__Provided text__
------------

2011
ATZUM and Rabbi Levi Lauer, Founder
… singlehandedly founded ATZUM so that Israel could be as a light unto the nations in addressing social problems and crises…
Women are smuggled across borders and sold into prostitution, forgotten by those who are meant to protect them. In Israel, this is the life for thousands of young girls and women every year. Rabbi Levi Lauer founded ATZUM to address this and other serious social issues facing Israel today. He and his organization are determined that crimes such as human trafficking are stopped forever.
Rabbi Levi Lauer, originally from Cleveland, Ohio and a 1972 alumnus of Hebrew Union College-Jewish Institute of Religion, has been living in Israel for over thirty years. His career as a scholar, combining a keen awareness of the social concerns of the country with his studies in Jewish thought and practices, seemed naturally to lead him to found ATZUM – Justice Works in 2002. This organization’s mission is to educate the public about the problems facing Israel today and to advocate for palpable change. ATZUM seeks to “remedy injustices in Israeli society, and encourage individuals to become social activists and agents of change.”
ATZUM’s efforts currently focus on four major projects. The first, called Project Abrah, aims to work with Ethiopian high school students. There is a profound gap of understanding and experience between today’s students and their predecessors, known as Prisoners of Zion, the older generation whose emigration to Israel was preceded by imprisonment and torture by Ethiopian authorities. ATZUM has sent a filmmaker into the schools to teach the younger students how to film and interview the Prisoners in order to understand what had occurred. In this way, they may not only take pride in their ancestral history, but also become more connected to their home in Israel.
Another endeavor deals with those who survive acts of terror, either innocent victims left behind to fend for themselves, or those injured in an explosion who find themselves without resources and hope for the future. Roberta’s Project, named for social worker and ATZUM activist Roberta Bernstein, provides advocacy from social workers to procure funds for food, medical care, and resources for educational opportunities. ATZUM’s Roberta’s Project stems from the belief that all victims of terror attacks can go on to have productive lives if they are given the means, opportunity, and encouragement to do so.
ATZUM’s third project is called Righteous Among the Nations, and is concerned with non-Jewish rescuers who helped Jews escape and survive the Holocaust. Lauer and ATZUM make certain that these Righteous Gentiles are taken care of in their elder years. This project ensures that those who were selfless during the Second World War in trying to save lives, are now provided with adequate food, healthcare, and companionship. ATZUM has also developed curricula for schools to teach students about the crucial roles of the Righteous Gentiles in Jewish history. Lauer wants these heroes never to be forgotten.

------------

__What the task asks__
Resume the text on Rabbi Levi Lauer and ATZUM, picking up after its final sentence.

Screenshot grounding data

------------

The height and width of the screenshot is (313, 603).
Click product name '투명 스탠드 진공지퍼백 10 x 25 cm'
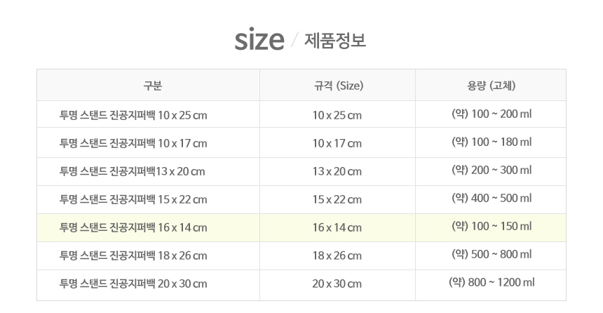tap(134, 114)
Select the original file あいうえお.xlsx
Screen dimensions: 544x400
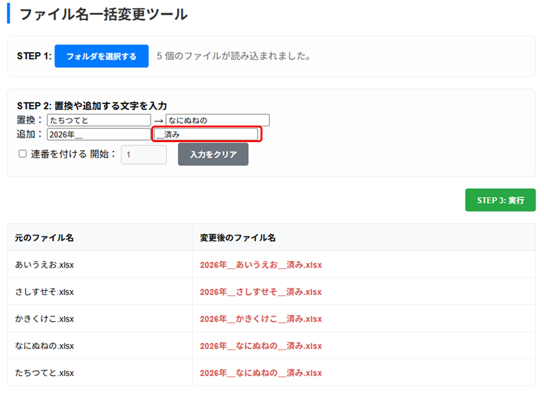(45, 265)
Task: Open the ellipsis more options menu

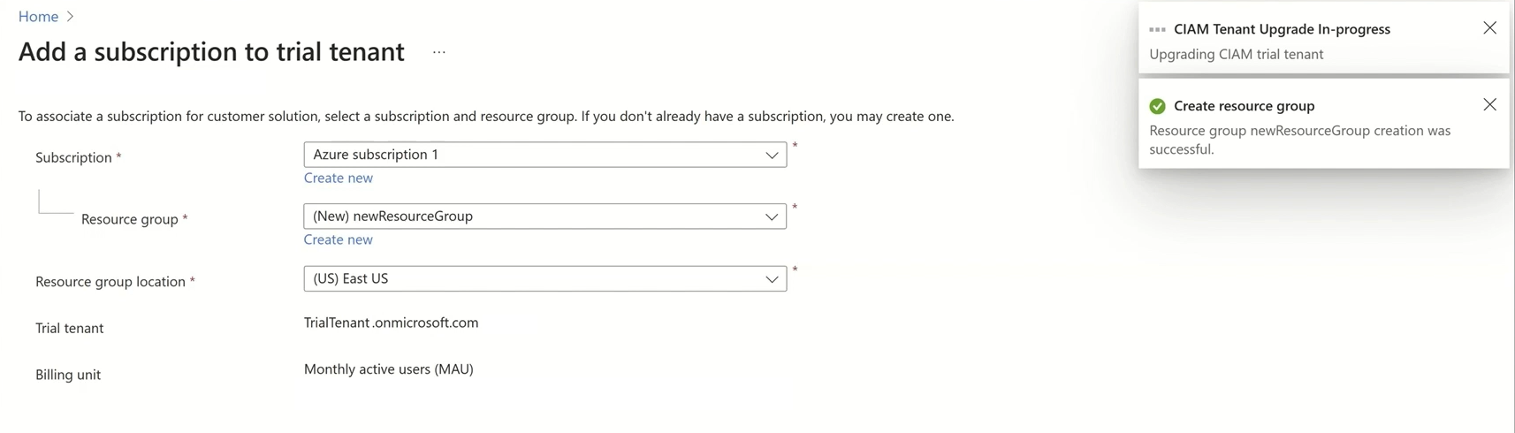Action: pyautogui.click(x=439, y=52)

------------

__Answer to the exercise__
The fourth, and perhaps both the most passionate of Lauer’s projects, and the most difficult to achieve, is the initiative to stop the human trafficking of women into Israel. According to Lauer, over 3,000 women are lured into Israel each year, mostly from the Soviet Union, stripped and sold to pimps, then used, brutalized, raped, and possibly sold again. Eventually they are used up, rejected, arrested, and deported. While Israel’s borders are largely guarded for terrorist activities, passage for these women is given a blind eye. The laws against the enslavement and movement of young women, even girls, from other countries into Israel go unenforced, as women are pushed into a life of brutality, often raped up to 20 times a day.
To combat this issue, Lauer is working with members of Israel’s Knesset (the government’s legislative branch) to create stronger laws and work harder to get the borders closed to slavers and their “merchandise.” Tighter control of the airports, where women are slipped through any security with false identities, can help curtail some of the supply of these women, as will stronger laws that are better enforced.
In slowing down the import of foreign sex slaves, the demand is still there, and slavers and pimps simply increase their usage of Israeli women. Lauer is frustrated by this and the lack of attention paid to the problem by the public, aware of what is going on with the sex trade but unwilling to “air their dirty laundry” to the country and the world. So, Lauer and ATZUM teamed up with the law firm Kabiri-Nevo-Keidar to try and prosecute the slavers and pimps and help the women who manage to escape their captors. They are also lobbying to bring about the enactment of a law known as the “Nordic law.” This law would decriminalize the sex workers, and instead criminalize those who pay for sexual services. In addition to being allowed to prosecute and punish those who buy these women, as well as those who pay to use them, the law would allow the press to publish the names of the offenders, increasing the shame both upon the offender and his family. ATZUM also organizes Woman to Go, a program designed to draw attention to the crisis, garner petitions to spread awareness, and advocate worldwide for change.
Rabbi Levi Lauer and ATZUM believe in their endeavors to create a better Israel, one that might stand as a model to other countries. Their message is clear: “ATZUM: Addressing Urgent Need in Israel, One Person at a Time.”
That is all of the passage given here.